サブリースには気を付けて 家賃は次第に下がるもの

建築業者がアパート経営を勧める際の営業トークの1つに「弊社ではサブリース(一括借り上げ)も行っています」がある。一定期間建築業者がアパートを借り上げて、入居者の募集や家賃の徴収など経営上の面倒なことを代行してくれるサービスだ。毎月家賃から手数料を差し引いた額が委託業者からオーナーの口座に振り込まれる。

この仕組みをオーナーが聞くと、「なんだ、何もしなくても決まった金額が毎月口座に振り込まれるのか。安心だな」と思うかもしれない。しかし、これこそがサブリースの落とし穴である。

通常、サブリースを行う場合はオーナーと建築業者側で契約を交わす。契約の中には、当然家賃の設定についての条項があるが、多くの場合、家賃は「〇年ごとの更新」となっている。これが曲者で、更新ごとに家賃が下がっていく可能性があるという意味になる。
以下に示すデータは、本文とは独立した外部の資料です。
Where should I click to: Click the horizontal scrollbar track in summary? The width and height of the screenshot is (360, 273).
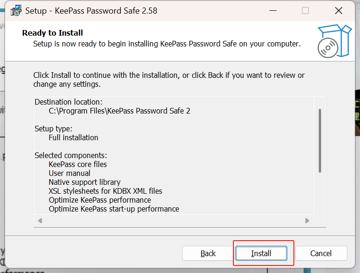(173, 220)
つまり、更新のたびにアパートは古くなっていくから、その分、家賃が次第に下がっていく。言われてみれば、おかしなことではないのだが、契約当初の家賃が保証されると勘違いしていたオーナーは、ここで「こんなはずでは……」と頭を抱える羽目になる。ここから、建築業者とオーナーのトラブルに発展しやすいので、気をつけてほしい。

銀行は建築業者の味方?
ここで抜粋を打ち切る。